- The Washington Times - Saturday, October 2, 2004

Robert W. Jordan, former U.S. ambassador to Saudi Arabia, says the kingdom is likely to be publicly nonchalant but privately stung by a recent State Department report that calls it religiously intolerant.

Publicly, Saudi leaders are unlikely to respond to being called “hostile” to minority religions in the State Department’s International Religious Freedom Report, Mr. Jordan said in an interview at The Washington Times.

Privately, though, Saudi leaders “are very conscious of their image” and likely to be stung by being added to such a list, Mr.

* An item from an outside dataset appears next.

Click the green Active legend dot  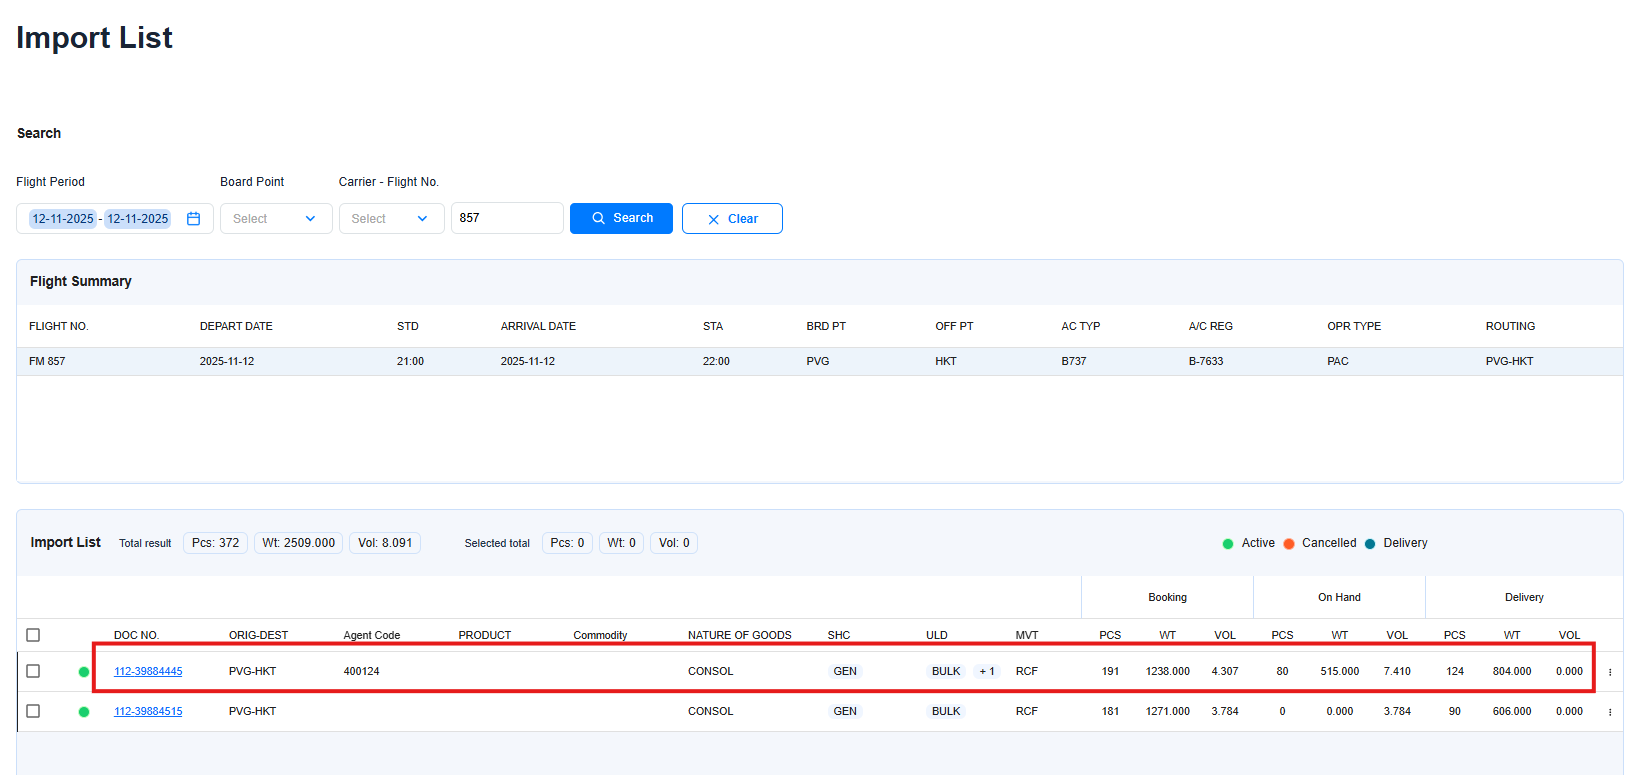point(1228,544)
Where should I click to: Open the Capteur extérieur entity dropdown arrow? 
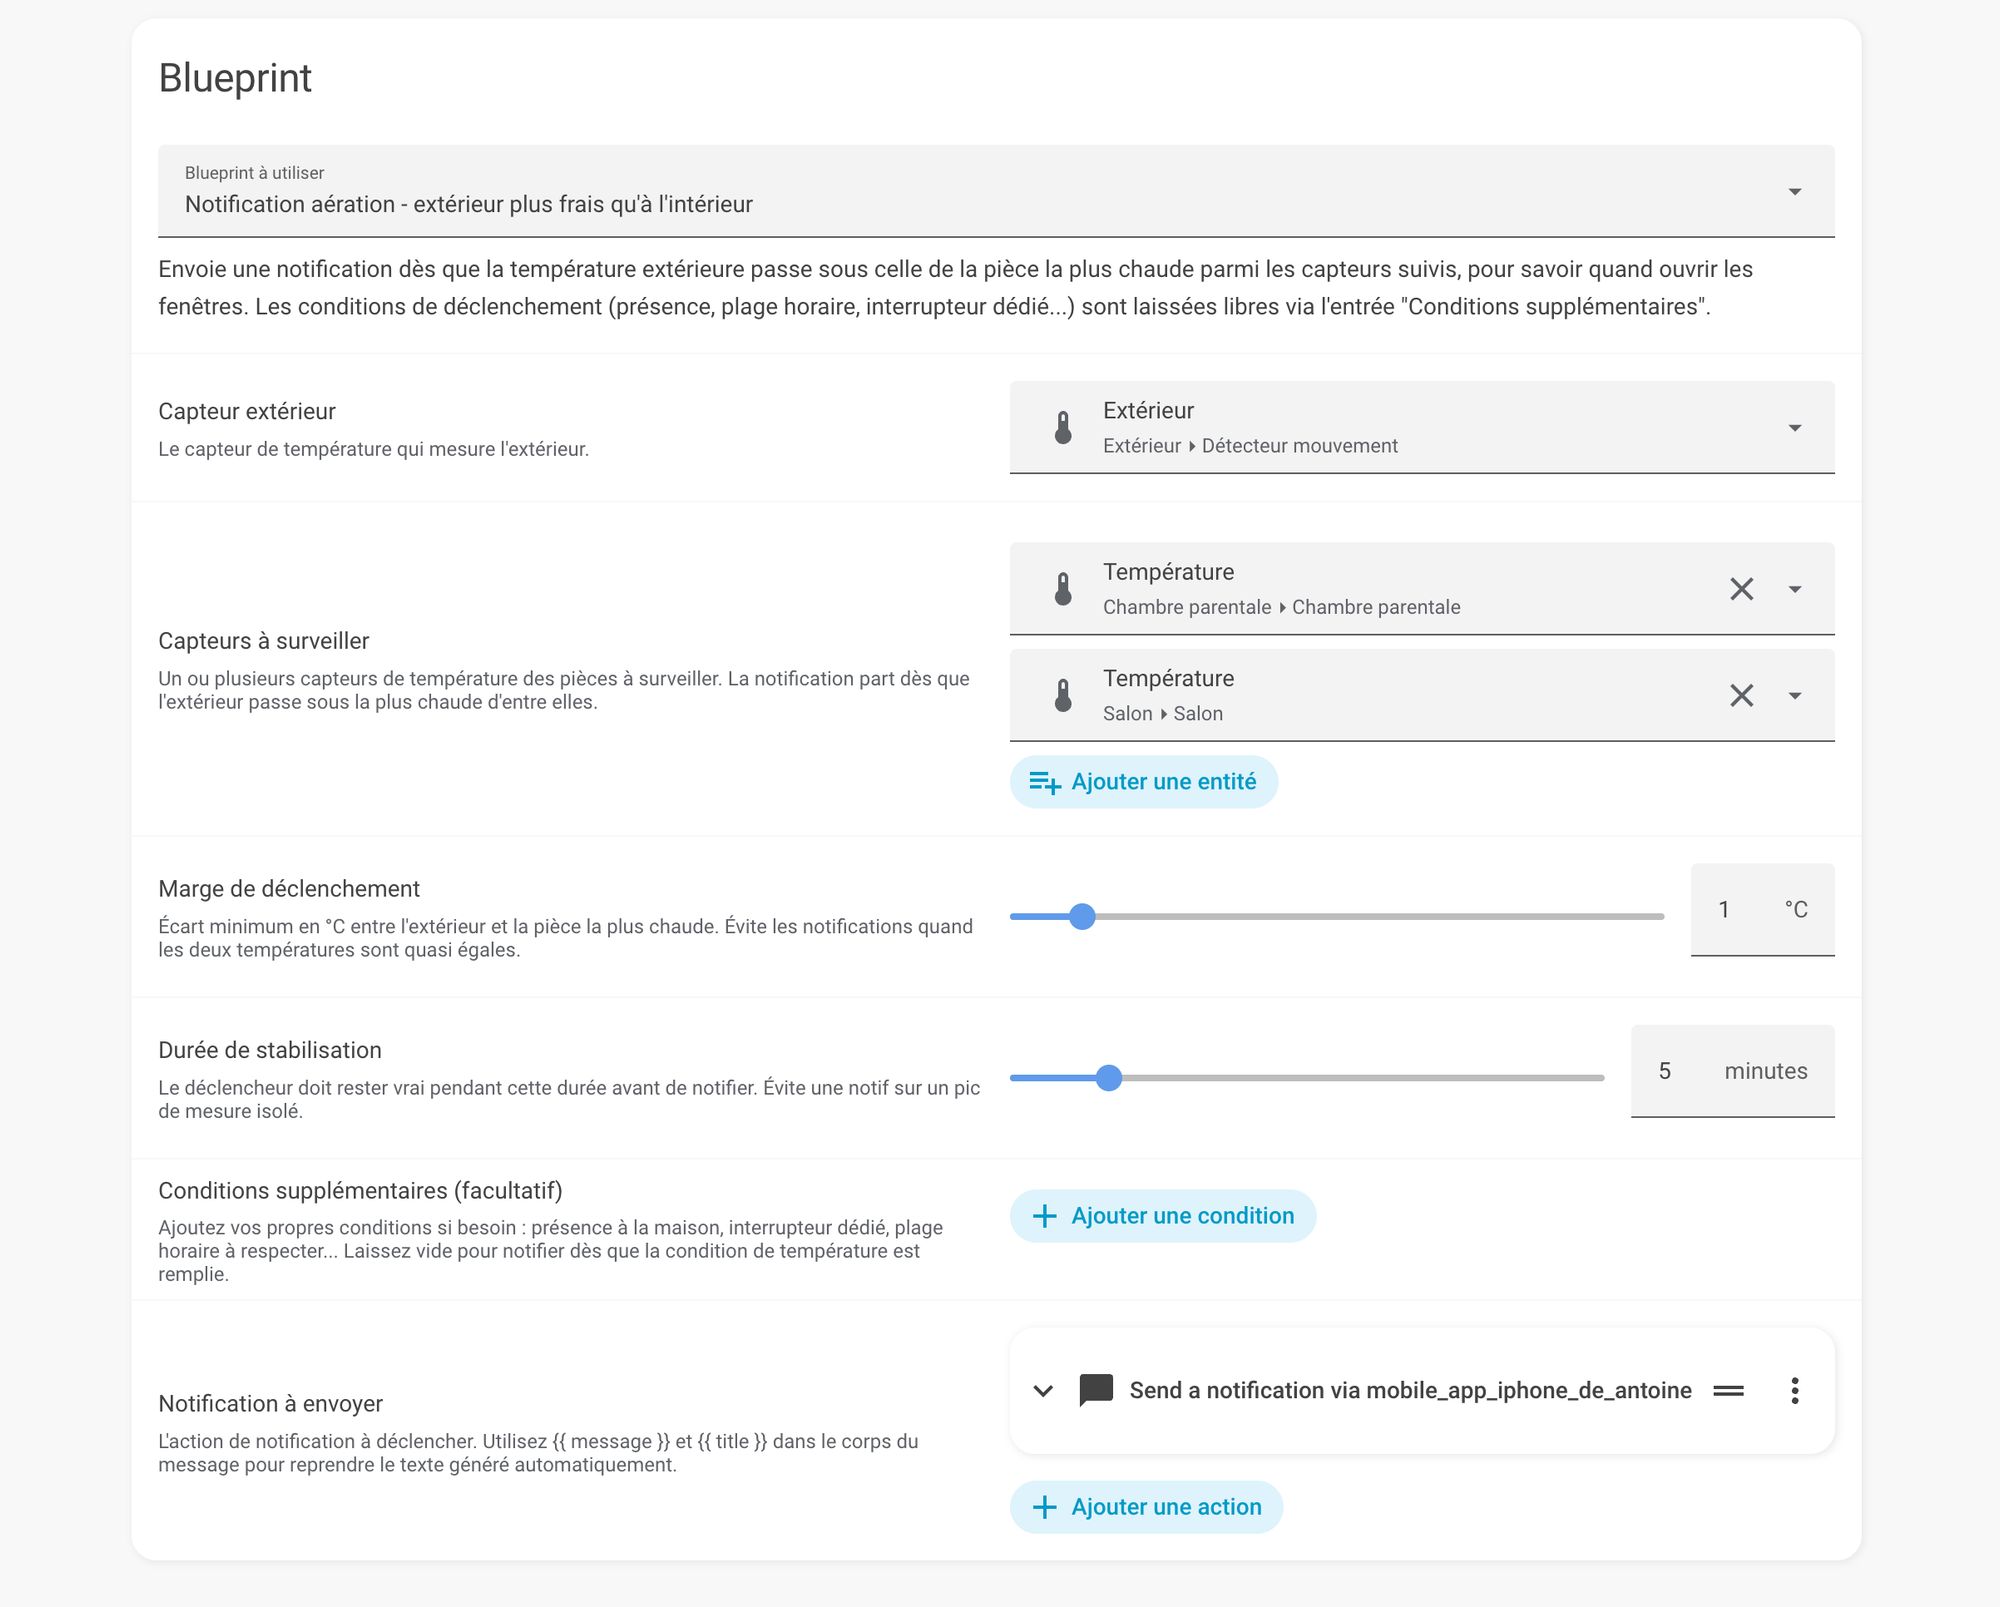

Jordan, who is back in private practice at the Baker Botts law firm in Dallas, said.

It’s unlikely that Saudi leaders will make any rapid changes in religious practice, given the entrenched cultural views, he said. But there are many moderate Saudi clerics, businessmen and leaders who are likely to push quietly for change when conditions are favorable.

Mr. Jordan said Saudis are continuing to cooperate in anti-terrorism measures.

The May 12, 2003, Riyadh bombing brought home the realization that al Qaeda was trying to bring down the regime, said Mr. Jordan. “That was like their Pearl Harbor … it made it personal,” he said.

The kingdom continues to view the U.S.-led coalition forces in Iraq as occupiers, but will be watching the upcoming elections in Iraq closely, he said.

Saudi Arabia’s designation as a “country of concern” was made on Sept. 15, with the release of the State Department’s annual religious-freedom report.

Saudi Arabia and six other countries were cited in particular for engaging in or tolerating “gross infringements of religious freedom,” said Secretary of State Colin L. Powell.

Saudi Arabia was specifically cited for being hostile to minority or nonapproved religions. “Freedom of religion does not exist,” the State Department said. Basic religious practice is denied to all but those who adhere to the state-sanctioned version of Sunni Islam.

Mr. Jordan, who served in Saudi Arabia from October 2001 to October 2003, said he had many discussions about religious tolerance with Saudi leaders.

“Allowing Baptist churches on every street corner was, of course, never a goal,” he said, but there are other actions the kingdom could take to demonstrate religious tolerance. There could be less discrimination and better treatment for Shi’ite Muslims, less angry rhetoric in mosques about Christians and Jews, and policies allowing private religious worship by those who are not Muslims.